Inspiration

In modern markets, prices don't just move on technicals—they move on narratives. Traditional market making algorithms often get "run over" during high-volatility news events because they are blind to the context driving the flow. We were inspired to build a system that doesn't just look at the order book, but actually reads the news. We wanted to bridge the gap between Natural Language Processing (NLP) and High-Frequency Trading (HFT), creating a bot that acts as a liquidity provider in calm waters and a predatory sniper when news breaks.

What it does

Twice The Trade is a hybrid algorithmic trading system designed for the Optibook exchange, trading dual-listed equities (NVDA, ING, SAN, CSCO, PFE). It functions in two distinct regimes based on a real-time "Fair Value" model:

  1. The Inventory Manager (Quiet Regime): When social media is quiet, the bot acts as a Market Maker, providing liquidity on both sides of the book to capture the spread, while managing inventory risk through skewed quotes.
  2. The Sniper (Active Regime): When our AI model detects significant news, it calculates an "Alpha" signal. If the signal is strong enough to overcome transaction costs, the bot switches modes instantly—pulling quotes and aggressively sweeping the order book (taking liquidity) before the market adjusts to the new information.

How we built it

We architected the system using a Sidecar Pattern to handle the speed mismatch between heavy AI inference and fast tick data:

  • The Brain (AI Sidecar): We built a custom Multi-Head Transformer model (based on finbert-tone). Unlike standard sentiment models, ours is a "3-Headed Dragon" that performs three tasks in a single forward pass:
    • Sentiment Head: Classifies news as Bullish, Bearish, or Neutral.
    • Entity Head: Identifies exactly which stock(s) are targeted (solving the "hallucination" problem where news about Cisco affects Nvidia).
    • Volatility Head: Predicts the magnitude of the expected price move (Regression).
  • The Body (Execution Engine): A Python-based HFT loop (TwiceTheTradeBot) that runs independently. It reads the latest Alpha signals from the sidecar and executes trades using a custom RateLimiter and strictly managed position limits.
  • The Glue: A dynamic pricing formula: $P_{fair} = P_{mid} \cdot (1 + \alpha_{sentiment} + \alpha_{inventory})$.

Challenges we ran into

  • The Latency Mismatch: NLP models take ~50ms to run, while the order book changes in milliseconds. Initially, our bot "froze" while reading tweets. We solved this by decoupling the sentiment engine from the execution loop, allowing the bot to continue quoting while the AI processed data in the background.
  • Over-Aggression: In early tests, the "Sniper" logic was too trigger-happy, leading to massive inventory build-ups. We had to implement "Optimistic Position Updates" in trading_main.py to prevent the bot from double-firing orders before the exchange confirmed the first trade.
  • Data Imbalance: Our training data was noisy. We had to implement a custom loss function with Entity Masking, ensuring the model didn't learn false correlations (e.g., punishing the model for predicting a move in NVDA when the news was clearly about PFE).

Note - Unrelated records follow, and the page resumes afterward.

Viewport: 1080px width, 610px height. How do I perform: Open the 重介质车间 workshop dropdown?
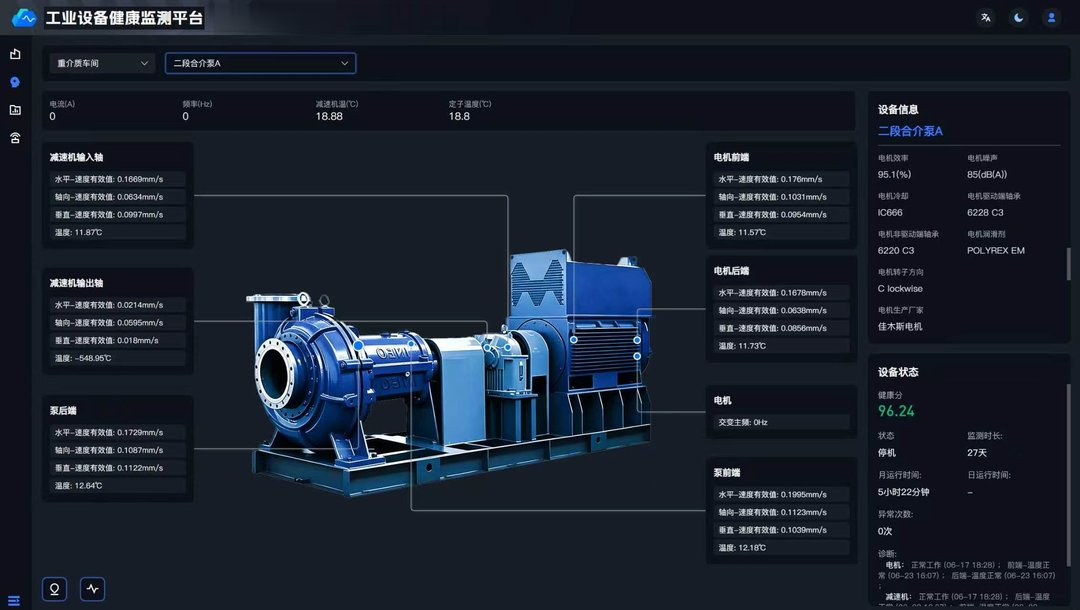click(x=102, y=63)
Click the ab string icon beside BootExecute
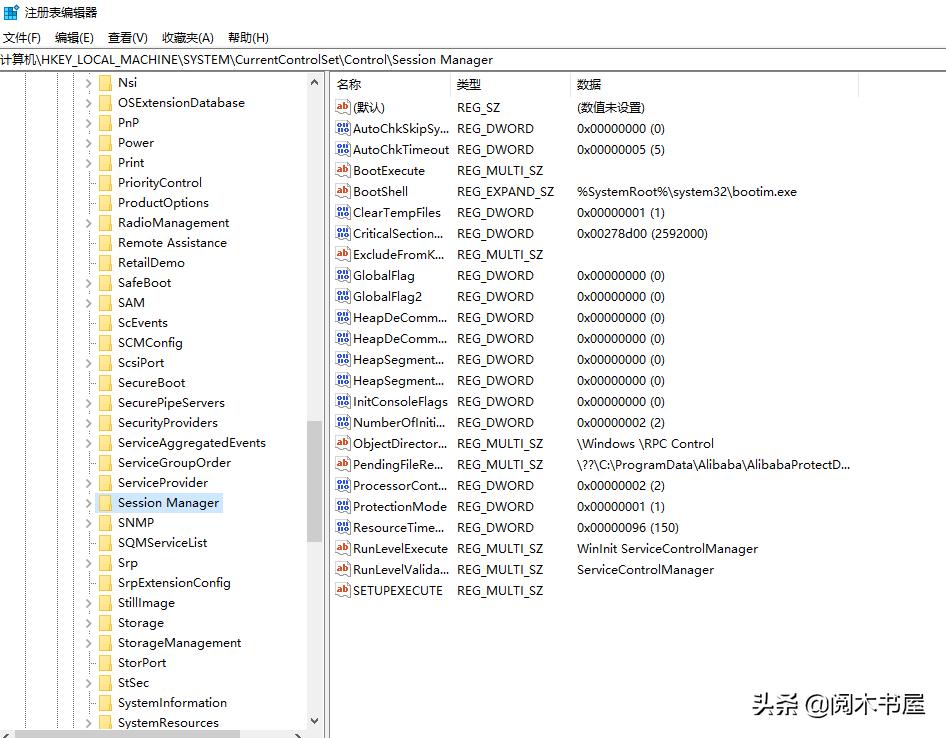This screenshot has height=738, width=946. [343, 170]
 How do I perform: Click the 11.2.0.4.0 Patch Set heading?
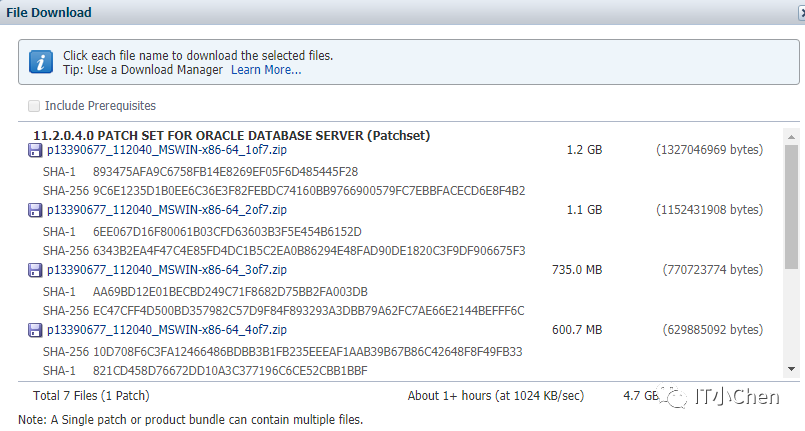click(x=231, y=135)
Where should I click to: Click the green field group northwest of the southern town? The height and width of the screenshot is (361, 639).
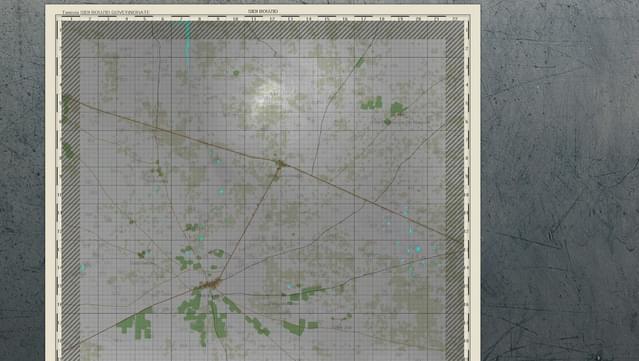188,262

Accomplishments that we're proud of

  • The "3-Head Dragon": Successfully training a single BERT model to handle Sentiment, Entity Detection, and Volatility simultaneously. Our validation logs show 100% accuracy on entity detection and sentiment classification on the held-out set.
  • Robust Architecture: Implementing a file-lock mechanism (acquire_bot_lock) and strict rate limiting to ensure the bot remains stable and compliant with exchange rules, even during crash scenarios.
  • Smart Skewing: The math behind our fair value calculation successfully shifts our quotes before the market moves, allowing us to buy low and sell high passively.

What we learned

  • Inventory is King: You can have the best signal in the world, but if you can't manage your inventory, you will blow up. Adding the inventory_skew variable to our pricing model was the turning point for profitability.
  • Not All News is Equal: Predicting the direction isn't enough; you need to predict the magnitude. A small positive news story shouldn't trigger a massive liquidity sweep.
  • Clean Data > Big Models: We got better performance by cleaning our CSVs and properly handling "Zero Return" rows than we did by trying larger Transformer models.

What's next for wavers

  • Dual-Listing Arbitrage: While we currently trade pairs individually, the next step is to implement atomic hedging between the main and dual listings (e.g., Long NVDA / Short NVDA_DUAL) to lock in risk-free profits.
  • Hardware Acceleration: Moving the inference engine to a dedicated GPU or compiled ONNX runtime to drive latency down from 50ms to <5ms.
  • Reinforcement Learning: Replacing our linear scalar parameters (ALPHA_SCALAR) with an RL agent that learns the optimal aggression levels dynamically.